Document passage »
>> Begin
Peter Mortensen · Accepted Answer · 2025-09-11 23:40:39Z

21

A small thing that Eldritch Conundrum's and Steve's answers did not mention, and I would like to add:

Many optimizations are target-specific.

There are many things in play here, like cache lines, alignment, or other CPU-specific features. Are you optimizing for a x86 or an ARM processor? Which generation of either? Then there is the question whether you optimize for speed, or for size. Plus, many optimizations are on the machine-code level, and don't translate back into your HLL all that well.

Which would mean that your source-level optimizer would take your one source base, and turn it into several separate source bases, which you would now have to maintain separately. Spattered with lots of changes, and possibly lots of inline assembly as well, making them less maintainable, as the other two answers pointed out.
>> End
Stated task » In one to three sentences, explain why, according to the forum answer on source-level optimization, such an optimizer would turn a single source base into several. The listing after this point is separate material, apart from the forum answer on source-level optimization.

Data shown »
>> Begin
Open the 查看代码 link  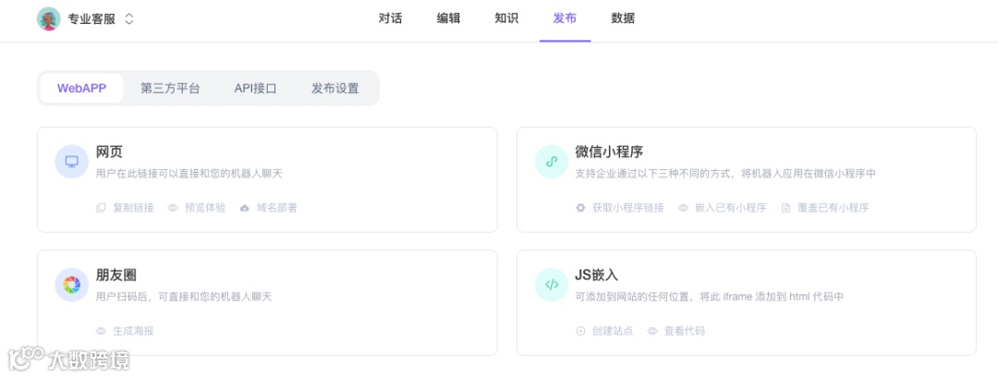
>> End
Written reply » Many optimizations are target-specific: they depend on things like cache lines, alignment, and CPU-specific features. They also vary with the processor (x86 or ARM), its generation, and whether the goal is speed or size. Each target would therefore need its own separately optimized version of the source.